Muhammadi, who won the Human Rights Watch’s Alison Des Forges Award for Extraordinary Activism in 2016, was among the first batch of 16 candidates to be presented by the party in March, alongside three current MEPs.

It’s unclear what his chances are. According to the voting rules in Greece — where participating in the election is mandatory — people pick up to four candidates in their preferred party. Any seats won in the election are then filled by the candidates with the most votes.

But his prominence on the list suggests the party is confident of his appeal.
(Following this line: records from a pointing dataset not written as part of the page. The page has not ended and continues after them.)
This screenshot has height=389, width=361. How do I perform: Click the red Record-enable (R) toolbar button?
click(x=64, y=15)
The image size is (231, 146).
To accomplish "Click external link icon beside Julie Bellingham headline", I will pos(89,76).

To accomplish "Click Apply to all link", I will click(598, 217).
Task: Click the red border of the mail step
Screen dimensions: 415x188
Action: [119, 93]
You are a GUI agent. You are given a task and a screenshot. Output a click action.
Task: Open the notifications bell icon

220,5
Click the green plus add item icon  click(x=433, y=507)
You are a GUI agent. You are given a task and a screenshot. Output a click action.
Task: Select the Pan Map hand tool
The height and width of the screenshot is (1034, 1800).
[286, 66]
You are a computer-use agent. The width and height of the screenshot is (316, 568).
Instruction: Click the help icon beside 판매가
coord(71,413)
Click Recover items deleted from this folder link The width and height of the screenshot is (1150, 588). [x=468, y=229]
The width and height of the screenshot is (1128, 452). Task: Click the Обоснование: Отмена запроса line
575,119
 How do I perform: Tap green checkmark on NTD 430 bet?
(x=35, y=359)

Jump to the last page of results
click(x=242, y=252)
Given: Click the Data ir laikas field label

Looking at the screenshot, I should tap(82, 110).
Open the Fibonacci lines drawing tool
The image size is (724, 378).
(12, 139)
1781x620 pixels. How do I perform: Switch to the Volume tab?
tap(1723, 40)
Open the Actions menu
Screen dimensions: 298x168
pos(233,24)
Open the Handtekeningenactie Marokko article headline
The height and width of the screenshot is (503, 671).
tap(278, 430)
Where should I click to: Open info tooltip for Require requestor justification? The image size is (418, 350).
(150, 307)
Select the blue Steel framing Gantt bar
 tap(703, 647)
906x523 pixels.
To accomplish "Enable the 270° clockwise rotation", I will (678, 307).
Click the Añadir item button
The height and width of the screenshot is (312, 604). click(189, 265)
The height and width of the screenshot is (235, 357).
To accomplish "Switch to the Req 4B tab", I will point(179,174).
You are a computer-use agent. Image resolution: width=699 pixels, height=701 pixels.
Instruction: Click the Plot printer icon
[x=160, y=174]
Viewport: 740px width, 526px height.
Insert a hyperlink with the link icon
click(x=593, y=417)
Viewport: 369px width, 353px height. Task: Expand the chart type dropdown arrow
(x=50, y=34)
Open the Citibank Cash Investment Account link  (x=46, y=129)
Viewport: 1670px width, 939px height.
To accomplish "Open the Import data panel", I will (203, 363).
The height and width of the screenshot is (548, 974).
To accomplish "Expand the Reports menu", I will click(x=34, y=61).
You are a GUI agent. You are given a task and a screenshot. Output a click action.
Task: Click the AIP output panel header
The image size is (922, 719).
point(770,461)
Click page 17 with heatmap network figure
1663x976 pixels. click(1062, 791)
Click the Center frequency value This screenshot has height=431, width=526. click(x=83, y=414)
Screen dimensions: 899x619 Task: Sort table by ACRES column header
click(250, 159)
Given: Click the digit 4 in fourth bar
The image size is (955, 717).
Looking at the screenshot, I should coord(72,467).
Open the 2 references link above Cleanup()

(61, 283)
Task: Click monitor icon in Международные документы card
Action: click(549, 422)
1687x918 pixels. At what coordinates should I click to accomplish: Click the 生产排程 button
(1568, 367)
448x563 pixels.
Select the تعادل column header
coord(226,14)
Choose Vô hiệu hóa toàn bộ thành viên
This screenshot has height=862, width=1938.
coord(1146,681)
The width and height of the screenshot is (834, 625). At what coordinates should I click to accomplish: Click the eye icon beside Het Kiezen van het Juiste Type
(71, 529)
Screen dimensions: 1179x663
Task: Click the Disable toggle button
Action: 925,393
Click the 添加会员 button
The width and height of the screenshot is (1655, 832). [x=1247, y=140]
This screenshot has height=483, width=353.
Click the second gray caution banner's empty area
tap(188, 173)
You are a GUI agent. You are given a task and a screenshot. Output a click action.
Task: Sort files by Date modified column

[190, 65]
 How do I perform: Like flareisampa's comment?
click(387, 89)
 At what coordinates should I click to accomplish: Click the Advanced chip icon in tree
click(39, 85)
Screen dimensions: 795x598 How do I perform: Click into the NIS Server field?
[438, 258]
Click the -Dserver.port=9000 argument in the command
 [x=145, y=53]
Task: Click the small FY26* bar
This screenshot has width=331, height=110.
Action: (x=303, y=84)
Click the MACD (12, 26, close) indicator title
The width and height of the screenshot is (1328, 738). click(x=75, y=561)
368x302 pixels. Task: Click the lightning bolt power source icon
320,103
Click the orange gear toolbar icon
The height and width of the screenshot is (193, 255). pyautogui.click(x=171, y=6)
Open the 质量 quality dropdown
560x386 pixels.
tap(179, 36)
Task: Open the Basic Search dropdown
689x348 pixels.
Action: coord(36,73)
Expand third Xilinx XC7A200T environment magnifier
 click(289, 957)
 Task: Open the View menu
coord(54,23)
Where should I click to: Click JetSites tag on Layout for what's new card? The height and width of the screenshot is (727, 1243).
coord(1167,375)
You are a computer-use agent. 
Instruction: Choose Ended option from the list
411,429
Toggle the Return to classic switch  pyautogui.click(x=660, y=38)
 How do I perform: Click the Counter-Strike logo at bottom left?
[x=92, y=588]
Muhammadi is “the only refugee [running], and he knows Greece very well,” said Syriza MP and parliamentary spokesperson Nikos Xydakis.

His background campaigning against far-right violence and advocating for refugees makes his campaign an important “symbolic” event, Xydakis added.

Muhammedi “represents the anti-racist community and people fighting against the far right, both Muslims and non-Muslims,” said Naim Elghandour, the president of the Muslim Association in Greece. “As a Greek citizen with an Afghan background, he’s taking an important step for Greece in the European Parliament.”

For Muhammadi, the timing of his campaign is also significant.

At a time when Greece has seen a 14 percent increase in hate crimes — more than half of which last year were targeted at refugees and migrants — Muhammadi sees himself as a challenge and antidote to the spike in anti-migrant feeling in the country.

More broadly, he also wants to counter the rightward lurch of a growing number of center-right European parties he describes as far-right positions on migration.

Among migrants and refugees in Greece, “the fear of attacks” is greater than it was in 2012, after Golden Dawn became the third largest force in the Greek parliament, he said.

Members of the far right, he added, are “not [only] targeting migrants and refugees … They are targeting the whole society.”

“My candidacy brings with it a bigger responsibility than other candidates — Europeans or Greeks who don’t have the same background as me,” he said. “When I now speak with [voters], I understand that my experience is really important: whether it’s my life in Afghanistan, my journey as a refugee, or my struggle here in Greece.”